As a new bill introduced by Sen. Bernie Sanders (I-VT) indicates, Congress is once again looking seriously at tackling drug pricing reform. D.C. insiders say that Democrats could pursue big changes to PBM regulation and Medicare's ability to negotiate drug prices, AIS Health reported.
Also, Congress could repeal the Trump administration’s so-called "rebate rule," which would have removed safe-harbor protections under the federal anti-kickback statute for rebates paid by drug manufacturers to PBMs and Medicare Part D plans.
Dan Mendelson, founder of Avalere Health, says that lowering drug prices is a popular policy.
"They need to pass something if they do it at all, because next year it's going to be the run-up to the [2022 midterm] election," Mendelson observes. "What sits on the other side of that is that these laws are exceedingly difficult to pass. I think there's…an intensified support for the pharmaceutical industry given their incredible performance in getting these COVID vaccines to market so quickly. And they are a force of nature when it comes to lobbying, so…it's likely that this stuff will get tempered a lot."
Further complicating matters is Democrats' narrow majority in the Senate.
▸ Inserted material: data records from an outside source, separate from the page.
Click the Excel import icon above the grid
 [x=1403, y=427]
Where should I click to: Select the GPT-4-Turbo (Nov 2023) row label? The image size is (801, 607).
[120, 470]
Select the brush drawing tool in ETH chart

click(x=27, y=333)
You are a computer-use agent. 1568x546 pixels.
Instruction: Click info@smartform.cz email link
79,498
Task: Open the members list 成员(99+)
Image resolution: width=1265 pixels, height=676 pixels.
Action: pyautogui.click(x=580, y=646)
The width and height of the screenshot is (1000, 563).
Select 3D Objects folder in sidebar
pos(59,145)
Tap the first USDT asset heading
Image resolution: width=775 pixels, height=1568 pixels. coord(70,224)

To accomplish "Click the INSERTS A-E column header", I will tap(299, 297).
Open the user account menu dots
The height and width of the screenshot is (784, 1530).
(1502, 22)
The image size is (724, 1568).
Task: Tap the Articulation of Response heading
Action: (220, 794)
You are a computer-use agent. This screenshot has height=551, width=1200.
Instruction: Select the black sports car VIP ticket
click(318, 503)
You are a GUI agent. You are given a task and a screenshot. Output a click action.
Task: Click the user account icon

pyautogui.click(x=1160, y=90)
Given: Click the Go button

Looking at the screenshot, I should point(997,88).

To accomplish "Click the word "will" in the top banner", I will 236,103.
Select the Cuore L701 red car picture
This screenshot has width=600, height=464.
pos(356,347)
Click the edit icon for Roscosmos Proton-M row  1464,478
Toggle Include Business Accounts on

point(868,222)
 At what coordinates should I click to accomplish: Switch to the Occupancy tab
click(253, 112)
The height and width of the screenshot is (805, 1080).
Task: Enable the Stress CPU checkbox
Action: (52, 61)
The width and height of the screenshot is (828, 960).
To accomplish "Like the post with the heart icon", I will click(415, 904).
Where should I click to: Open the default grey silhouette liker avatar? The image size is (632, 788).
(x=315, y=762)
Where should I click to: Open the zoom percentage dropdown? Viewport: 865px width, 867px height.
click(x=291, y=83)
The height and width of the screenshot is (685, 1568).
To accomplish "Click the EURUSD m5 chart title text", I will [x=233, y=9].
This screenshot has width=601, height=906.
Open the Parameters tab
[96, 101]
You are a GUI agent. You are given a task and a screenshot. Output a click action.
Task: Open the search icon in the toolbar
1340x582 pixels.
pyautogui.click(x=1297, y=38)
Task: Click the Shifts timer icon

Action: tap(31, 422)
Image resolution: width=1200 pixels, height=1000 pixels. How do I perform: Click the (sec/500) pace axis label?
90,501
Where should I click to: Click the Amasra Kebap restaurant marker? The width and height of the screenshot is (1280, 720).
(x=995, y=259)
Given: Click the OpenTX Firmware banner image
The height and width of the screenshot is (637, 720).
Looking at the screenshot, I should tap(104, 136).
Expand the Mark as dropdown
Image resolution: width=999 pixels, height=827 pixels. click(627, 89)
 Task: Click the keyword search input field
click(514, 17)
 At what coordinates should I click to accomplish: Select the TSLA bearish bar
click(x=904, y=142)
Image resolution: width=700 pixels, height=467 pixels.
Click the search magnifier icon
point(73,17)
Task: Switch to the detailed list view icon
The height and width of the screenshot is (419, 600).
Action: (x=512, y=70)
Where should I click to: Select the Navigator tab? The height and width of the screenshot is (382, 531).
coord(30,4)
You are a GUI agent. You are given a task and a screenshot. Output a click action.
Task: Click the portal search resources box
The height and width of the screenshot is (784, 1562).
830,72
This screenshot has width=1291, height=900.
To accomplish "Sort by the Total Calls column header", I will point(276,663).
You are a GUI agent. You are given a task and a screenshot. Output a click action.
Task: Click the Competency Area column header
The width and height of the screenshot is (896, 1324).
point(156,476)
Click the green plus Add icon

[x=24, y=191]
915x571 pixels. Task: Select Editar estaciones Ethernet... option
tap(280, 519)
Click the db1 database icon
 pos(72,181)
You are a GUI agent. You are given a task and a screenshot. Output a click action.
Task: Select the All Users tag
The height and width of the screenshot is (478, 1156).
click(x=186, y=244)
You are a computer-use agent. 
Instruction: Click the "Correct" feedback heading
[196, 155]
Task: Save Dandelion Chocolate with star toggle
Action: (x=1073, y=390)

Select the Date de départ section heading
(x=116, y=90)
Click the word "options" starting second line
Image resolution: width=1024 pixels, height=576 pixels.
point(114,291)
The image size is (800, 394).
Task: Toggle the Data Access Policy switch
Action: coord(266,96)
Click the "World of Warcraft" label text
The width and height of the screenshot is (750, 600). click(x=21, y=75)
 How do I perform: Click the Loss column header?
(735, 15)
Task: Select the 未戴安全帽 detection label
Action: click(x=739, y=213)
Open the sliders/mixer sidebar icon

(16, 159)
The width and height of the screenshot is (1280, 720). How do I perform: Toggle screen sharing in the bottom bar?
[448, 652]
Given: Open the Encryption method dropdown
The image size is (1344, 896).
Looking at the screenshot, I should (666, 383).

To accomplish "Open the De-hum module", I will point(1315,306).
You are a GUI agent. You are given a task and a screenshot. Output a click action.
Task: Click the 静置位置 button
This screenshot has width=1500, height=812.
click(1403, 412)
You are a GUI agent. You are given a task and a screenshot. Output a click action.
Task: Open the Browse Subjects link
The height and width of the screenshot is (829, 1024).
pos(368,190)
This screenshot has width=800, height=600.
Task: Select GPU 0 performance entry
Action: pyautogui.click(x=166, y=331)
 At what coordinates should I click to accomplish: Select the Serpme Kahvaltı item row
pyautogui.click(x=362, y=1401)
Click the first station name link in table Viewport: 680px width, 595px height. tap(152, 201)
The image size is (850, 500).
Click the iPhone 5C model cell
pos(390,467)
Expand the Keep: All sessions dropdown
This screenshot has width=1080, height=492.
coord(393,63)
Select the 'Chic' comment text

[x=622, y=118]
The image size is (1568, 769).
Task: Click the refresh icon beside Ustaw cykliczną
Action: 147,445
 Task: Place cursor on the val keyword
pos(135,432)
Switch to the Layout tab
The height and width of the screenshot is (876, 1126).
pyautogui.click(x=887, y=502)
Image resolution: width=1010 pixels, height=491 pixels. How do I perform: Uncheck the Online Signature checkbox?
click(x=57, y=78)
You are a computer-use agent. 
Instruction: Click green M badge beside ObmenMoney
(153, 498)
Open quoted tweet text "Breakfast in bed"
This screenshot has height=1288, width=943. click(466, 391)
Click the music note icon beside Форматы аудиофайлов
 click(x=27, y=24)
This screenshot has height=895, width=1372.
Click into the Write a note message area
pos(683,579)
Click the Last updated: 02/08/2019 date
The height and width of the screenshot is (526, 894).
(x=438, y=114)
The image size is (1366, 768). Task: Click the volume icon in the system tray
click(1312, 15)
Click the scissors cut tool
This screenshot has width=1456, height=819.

A standalone drug reform bill is unlikely to garner support from enough members of the upper chamber.
As the American Rescue Plan was passed through the budget reconciliation process, eliminating the rebate rule is likely to be part of the next package. The rebate rule would be costly but hasn't actually been implemented, so eliminating it would create a massive savings on paper without the political cost that would come from cutting a real program of similar scale.